O. H. Morris of the British Ministry of Colonies predicted in early January that "1960 will be a year of Africa". The phrase "year of Africa" was also used by Ralph Bunche on 16 February 1960. Bunche anticipated that many states would achieve independence in that year due to the "well nigh explosive rapidity with which the peoples of Africa in all sectors are emerging from colonialism." The concept of a "Year of Africa" drew international media attention.

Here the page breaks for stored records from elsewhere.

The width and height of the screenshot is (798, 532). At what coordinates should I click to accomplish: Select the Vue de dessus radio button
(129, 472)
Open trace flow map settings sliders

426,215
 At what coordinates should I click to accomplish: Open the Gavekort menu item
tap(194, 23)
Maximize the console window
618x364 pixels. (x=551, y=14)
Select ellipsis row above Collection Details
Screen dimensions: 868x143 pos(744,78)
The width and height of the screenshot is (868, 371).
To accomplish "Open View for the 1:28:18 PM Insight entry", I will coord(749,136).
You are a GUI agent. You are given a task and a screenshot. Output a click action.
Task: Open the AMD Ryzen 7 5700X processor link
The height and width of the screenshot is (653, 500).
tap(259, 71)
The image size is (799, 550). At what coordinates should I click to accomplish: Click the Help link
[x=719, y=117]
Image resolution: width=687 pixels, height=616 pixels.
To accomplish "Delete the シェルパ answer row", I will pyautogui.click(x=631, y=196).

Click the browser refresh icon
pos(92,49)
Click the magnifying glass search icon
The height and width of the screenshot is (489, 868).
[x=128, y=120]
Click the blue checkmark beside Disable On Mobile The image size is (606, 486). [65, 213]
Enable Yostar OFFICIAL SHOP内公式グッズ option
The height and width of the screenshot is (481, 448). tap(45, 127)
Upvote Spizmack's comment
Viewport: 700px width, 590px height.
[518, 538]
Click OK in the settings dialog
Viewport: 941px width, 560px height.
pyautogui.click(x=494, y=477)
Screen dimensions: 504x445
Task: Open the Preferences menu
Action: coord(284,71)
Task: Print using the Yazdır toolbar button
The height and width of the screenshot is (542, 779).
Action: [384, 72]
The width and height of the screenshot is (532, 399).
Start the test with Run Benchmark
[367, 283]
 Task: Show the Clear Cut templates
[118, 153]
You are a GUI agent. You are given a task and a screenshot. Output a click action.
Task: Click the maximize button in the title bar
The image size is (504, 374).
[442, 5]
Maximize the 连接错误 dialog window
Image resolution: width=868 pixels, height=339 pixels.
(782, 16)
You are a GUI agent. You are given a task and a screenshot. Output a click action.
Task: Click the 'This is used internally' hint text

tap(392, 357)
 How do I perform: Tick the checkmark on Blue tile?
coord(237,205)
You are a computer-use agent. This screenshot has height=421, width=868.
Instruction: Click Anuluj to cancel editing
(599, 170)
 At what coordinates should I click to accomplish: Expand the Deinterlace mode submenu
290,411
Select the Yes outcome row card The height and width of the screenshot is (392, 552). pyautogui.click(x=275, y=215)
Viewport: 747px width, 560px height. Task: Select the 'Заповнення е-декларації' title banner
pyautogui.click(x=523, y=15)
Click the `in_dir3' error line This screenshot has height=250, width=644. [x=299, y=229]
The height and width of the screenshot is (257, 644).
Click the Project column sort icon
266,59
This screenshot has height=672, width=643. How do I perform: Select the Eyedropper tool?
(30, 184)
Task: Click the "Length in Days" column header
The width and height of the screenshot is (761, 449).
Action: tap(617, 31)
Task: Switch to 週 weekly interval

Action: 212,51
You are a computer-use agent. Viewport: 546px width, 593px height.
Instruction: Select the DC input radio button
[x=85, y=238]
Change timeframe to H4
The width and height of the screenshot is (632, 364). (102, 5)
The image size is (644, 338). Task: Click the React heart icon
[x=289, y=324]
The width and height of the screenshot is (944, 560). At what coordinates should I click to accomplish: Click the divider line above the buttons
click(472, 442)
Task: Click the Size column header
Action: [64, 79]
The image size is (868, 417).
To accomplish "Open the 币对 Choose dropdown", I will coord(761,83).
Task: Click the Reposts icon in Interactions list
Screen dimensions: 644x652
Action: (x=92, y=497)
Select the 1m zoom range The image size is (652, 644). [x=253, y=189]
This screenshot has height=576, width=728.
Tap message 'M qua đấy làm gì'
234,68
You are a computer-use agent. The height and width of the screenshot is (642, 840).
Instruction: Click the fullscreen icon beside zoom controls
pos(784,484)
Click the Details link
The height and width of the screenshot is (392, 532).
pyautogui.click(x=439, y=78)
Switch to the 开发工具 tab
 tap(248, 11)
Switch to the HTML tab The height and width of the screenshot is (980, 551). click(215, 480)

The mythology of the year was also influenced by the "Wind of Change" speech, delivered on 3 February 1960 by Harold Macmillan. Speaking in Cape Town, Macmillan acknowledged that imperial powers would have difficulty continuing to control their colonies. The speech represented an admission by Britain's political elite that the British Empire was over and could not be maintained. This inspired a reaction from the Empire Loyalist wing of the Conservative Party; see Conservative Monday Club. Africans also reacted. In the words of Guinean Foreign Minister Caba Sory:

The 'wind of change' which has been referred to recently by Prime Minister Macmillan, threatens to soon become a hurricane... Guns and bayonets can no longer prevail in the face of the strong conscience of the populations of Africa which are determined to put an end to colonialism.

==Independence==

During 1960, the number of independent countries rose from nine (with populations of 95 million) to twenty-six (with populations of 180 million), with 17 colonies gaining their independence, including 14 colonies from the French colonial empire, 2 from the British Empire and 1 from Belgium.

===From France===
In response to mounting conflict in Algeria—particularly the May 1958 crisis—France created a new constitution in 1958. This constitution made colonial states part of the "French Community" (La Communauté) which restructured the French empire as a sort of federation. All member states acceded to the agreement except for Guinea, which obtained independence in 1958 when it refused to join La Communauté. Its decision led France to cut off all support but set a precedent for other French colonies. In December 1959, returning French leader Charles De Gaulle agreed that member states could have independence if they chose. All did, at a rate much faster than France anticipated.
- Cameroon (formerly Cameroun) achieved independence on the first day of 1960 (unifying with part of the British Cameroons in 1961).
- Togo (formerly French Togoland) achieved independence on 27 April
- Mali Federation became independent on 20 June, then split into Mali and Senegal on 20 August
- Madagascar became independent on 26 June
- Dahomey (renamed to Benin in 1975) became independent on 1 August
- Niger, independent on 3 August
- Upper Volta (renamed to Burkina Faso in 1984), independent on 5 August
- Ivory Coast (Côte d'Ivoire), independent on 7 August
- Chad, independent on 11 August
- Central African Republic, independent on 13 August
- Republic of the Congo (Brazzaville), independent on 15 August
- Gabon, independent on 17 August
- Mauritania, independent on 28 November

These countries remained within the French sphere of influence, particularly in economic terms. France also brokered political agreements with the Mali Federation and Madagascar, waiving the mandate that departure from the French Community would lead to the end of political ties (as it had for Guinea). French companies thus accepted the arrangement, because they would remain well-positioned to profit from the newly independent countries—which also continued to use colonial (CFA) francs.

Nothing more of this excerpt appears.